As was previously reported, price talk on the term loan is Libor plus 450 bps with a 1.75% Libor floor and an original issue discount of 99. There is 101 soft call protection for one year.

Credit Suisse, HSBC and Nomura are the lead banks on the deal that will be used, along with $250 million of new senior unsecured debt, $320 million of equity and cash on hand, to fund the acquisition of the company by Rank Group Ltd.

The acquisition is expected to close in the first quarter, subject to regulatory approvals.

UCI is an Evansville, Ind.-based supplier of replacement parts to the light- and heavy-duty vehicle aftermarket.

Houghton firms timing

Houghton International nailed down timing on the launch of its proposed $365 million senior secured credit facility (B+), with the scheduling of a bank meeting for Tuesday, according to a market source.

Previously, it was known that the deal would come next week but a specific date had been unavailable.

The facility consists of a $50 million revolver and a $315 million term loan B. Price talk is not yet being disclosed.

Deutsche Bank, Bank of Ireland and GE Capital are the joint lead arrangers on the deal, with Deutsche the left lead.
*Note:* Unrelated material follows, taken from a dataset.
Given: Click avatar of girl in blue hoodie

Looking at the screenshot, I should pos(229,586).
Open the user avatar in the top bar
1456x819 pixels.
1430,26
Houghton funding acquisition

Proceeds from Houghton International's credit facility will be used to fund the acquisition of Royal Dutch Shell plc's Metalworking and Metal Rolling Oils business, a specialty fluid manufacturer in the metal working and metal rolling fluids marketplace, and to refinance existing senior secured debt.

The transaction is anticipated to close early this year, subject to regulatory approval.

Senior leverage will be around the mid-2 times, and total leverage will be in the high 3 times - without synergy adjustments,.

Houghton International is a Valley Forge, Pa.-based developer and producer of specialty chemicals, oils and lubricants for the metalworking, automotive, steel and aluminum industries.

AccentCare banks revealed

Joint lead arrangers on AccentCare's proposed credit facility have emerged, and possible timing came out too, but size and structure are still not being disclosed, according to a market source.

The deal is being led by GE Capital, Bank of Ireland and CIT, with GE the left lead, and a bank meeting is expected to take place during the week of Jan. 31, the source said.

Proceeds will be used to help fund Oak Hill Capital Partners' buyout by of the Irvine, Calif.-based provider of home health care services.

Following completion of the acquisition, Oak Hill will merge AccentCare with Guardian Home Care Holdings Inc., a Brentwood, Tenn.-based provider of homecare and hospice services that was recently acquired from Friedman Fleischer & Lowe.